I was supposed to be the responsible older cousin. In high school, when he asked his parents if he could go hang out with friends, their response was always "is Chris going?" If I was, they would let him go, too. But most nights that meant I was taking him to parties and watching him do the same drugs I did.
After he died, I realized I didn't know if he knew God, or trusted in Jesus, and I was crushed by guilt and shame for being a part of that. Since I grew up in church, I knew that Jesus said the only way to heaven was through him.
I just figured I had more time to make sure my cousin knew that too.
A New Relationship
That fall I really came to know Jesus, to believe what I read in the Bible, and to pursue him with my life, thoughts and actions.
But when I graduated college, I found myself once again without any community. For years I had lived with friends who were around every moment of every day but now suddenly, I was on my own. I had started attending Sandals Church, but I wanted to be part of a group of people where I could really belong. However, I had also just started working at a restaurant and my co-workers were the only other group of people I really had around me. I knew I had to choose one or the other: a community of believers or a community of non-believers.
I didn’t want to face the heartbreak I had gone through before, so I made my decision and sent an email to join one of the community groups at Sandals Church.
A New Low
Months went by and no one from the church had responded to my emails, so I slowly became more integrated into the group of friends at work. There I found a group of people to care for and spend time with, but they lived a lifestyle with which I was all too familiar. I remember saying, "sure we can go out, I just won't drink." And soon it became, "ok, just one." Until I found myself falling deeper into that same routine I thought I had left behind.
One drink turned into many, which turned into partying all night, which then turned into hooking up, which finally led right up to the moment I thought I had gotten a girl pregnant.
This was when hit rock bottom. I was terrified and ran to the only place I knew, church. Desperate, I turned to my brother and told him about my failed attempts at finding a community group and how I needed one now more than ever. Immediately, he took me to get signed up and helped get me connected to what has become more of a blessing than I could have ever imagined.
A New Community
After telling myself "just go for a month, and then you can say you tried," I realized how much I really wanted the group to work out. Six months later, I found myself sobbing, staring at my feet, unable to meet anybody's glance as I confessed to this living room full of messed up people the one thing I had never shared before: "I have struggled with same sex attraction my whole life."
Our group is a lot bigger than most, so that meant I had just told almost 30 people what I had only ever discussed with one other person. I told them the one thing I had never wanted anyone to know. I thought for sure they would look at me with disgust, the guys wouldn't give me a hug when they greeted me, and that others would view me as I viewed myself. Less of a man.
Their response, one by one, then as a group, was to get up and wrap me in the biggest, strongest hug they could muster. All of them. Then they sat me down in the middle of the living room and prayed over me. I will never forget that night. It is etched in my memory as the moment God's grace and forgiveness became real.
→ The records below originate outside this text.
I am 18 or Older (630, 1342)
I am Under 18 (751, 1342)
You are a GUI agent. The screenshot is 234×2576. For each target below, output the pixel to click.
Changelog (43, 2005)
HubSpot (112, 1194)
Since then, many others in my group have used that night as a beacon of hope, giving them freedom to share their own dark stories and secrets, being totally open and vulnerable.
A New Life
I could never have asked God for this community, because I could never have understood what it would look like. It is more than church, more than bible study, more than a group of friends. It transcends anything we could ever define because I can tell God has blessed us for choosing to live out our faith in community.
I have grown more in the past two years than I did in the 25 years before and I thank God every day for my community group, because they brought me back to life.